- **Data extracts**:

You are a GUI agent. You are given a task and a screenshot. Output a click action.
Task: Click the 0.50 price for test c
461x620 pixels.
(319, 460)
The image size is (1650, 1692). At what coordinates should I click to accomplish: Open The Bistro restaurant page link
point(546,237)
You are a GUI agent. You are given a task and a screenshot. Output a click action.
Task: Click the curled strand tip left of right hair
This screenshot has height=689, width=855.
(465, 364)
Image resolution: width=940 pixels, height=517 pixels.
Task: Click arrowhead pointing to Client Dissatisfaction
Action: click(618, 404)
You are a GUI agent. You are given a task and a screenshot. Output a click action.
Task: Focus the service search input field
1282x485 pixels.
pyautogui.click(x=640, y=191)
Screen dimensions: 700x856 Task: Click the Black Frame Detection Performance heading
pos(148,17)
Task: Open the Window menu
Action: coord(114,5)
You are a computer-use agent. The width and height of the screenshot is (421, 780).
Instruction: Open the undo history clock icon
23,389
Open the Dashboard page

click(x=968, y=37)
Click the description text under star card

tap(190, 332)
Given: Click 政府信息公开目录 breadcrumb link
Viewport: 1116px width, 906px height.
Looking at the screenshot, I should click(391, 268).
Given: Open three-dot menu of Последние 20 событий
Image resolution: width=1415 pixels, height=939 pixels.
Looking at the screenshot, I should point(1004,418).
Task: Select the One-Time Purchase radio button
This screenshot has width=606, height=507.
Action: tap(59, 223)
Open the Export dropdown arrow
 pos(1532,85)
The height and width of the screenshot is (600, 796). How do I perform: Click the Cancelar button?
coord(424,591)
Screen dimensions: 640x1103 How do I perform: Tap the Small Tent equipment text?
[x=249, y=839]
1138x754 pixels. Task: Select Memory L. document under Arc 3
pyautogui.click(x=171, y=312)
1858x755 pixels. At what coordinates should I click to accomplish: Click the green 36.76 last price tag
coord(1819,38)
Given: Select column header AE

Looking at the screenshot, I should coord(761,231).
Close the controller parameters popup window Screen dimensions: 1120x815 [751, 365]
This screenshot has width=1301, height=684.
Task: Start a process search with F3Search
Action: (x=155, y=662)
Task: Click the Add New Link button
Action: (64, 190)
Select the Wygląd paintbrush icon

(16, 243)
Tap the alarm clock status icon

- **Exercise brief**: Each record above must be transcribed exactly, and none may be skipped.

- **Task output**:
You are a GUI agent. You are given a task and a screenshot. Output a click action.
Task: Click the 0.50 price for test c
461x620 pixels.
(319, 460)
The image size is (1650, 1692). At what coordinates should I click to accomplish: Open The Bistro restaurant page link
point(546,237)
You are a GUI agent. You are given a task and a screenshot. Output a click action.
Task: Click the curled strand tip left of right hair
This screenshot has height=689, width=855.
(465, 364)
Image resolution: width=940 pixels, height=517 pixels.
Task: Click arrowhead pointing to Client Dissatisfaction
Action: click(618, 404)
You are a GUI agent. You are given a task and a screenshot. Output a click action.
Task: Focus the service search input field
1282x485 pixels.
pyautogui.click(x=640, y=191)
Screen dimensions: 700x856 Task: Click the Black Frame Detection Performance heading
pos(148,17)
Task: Open the Window menu
Action: coord(114,5)
You are a computer-use agent. The width and height of the screenshot is (421, 780).
Instruction: Open the undo history clock icon
23,389
Open the Dashboard page

click(x=968, y=37)
Click the description text under star card

tap(190, 332)
Given: Click 政府信息公开目录 breadcrumb link
Viewport: 1116px width, 906px height.
Looking at the screenshot, I should click(391, 268).
Given: Open three-dot menu of Последние 20 событий
Image resolution: width=1415 pixels, height=939 pixels.
Looking at the screenshot, I should point(1004,418).
Task: Select the One-Time Purchase radio button
This screenshot has width=606, height=507.
Action: tap(59, 223)
Open the Export dropdown arrow
 pos(1532,85)
The height and width of the screenshot is (600, 796). How do I perform: Click the Cancelar button?
coord(424,591)
Screen dimensions: 640x1103 How do I perform: Tap the Small Tent equipment text?
[x=249, y=839]
1138x754 pixels. Task: Select Memory L. document under Arc 3
pyautogui.click(x=171, y=312)
1858x755 pixels. At what coordinates should I click to accomplish: Click the green 36.76 last price tag
coord(1819,38)
Given: Select column header AE

Looking at the screenshot, I should coord(761,231).
Close the controller parameters popup window Screen dimensions: 1120x815 [751, 365]
This screenshot has width=1301, height=684.
Task: Start a process search with F3Search
Action: (x=155, y=662)
Task: Click the Add New Link button
Action: (64, 190)
Select the Wygląd paintbrush icon

(16, 243)
Tap the alarm clock status icon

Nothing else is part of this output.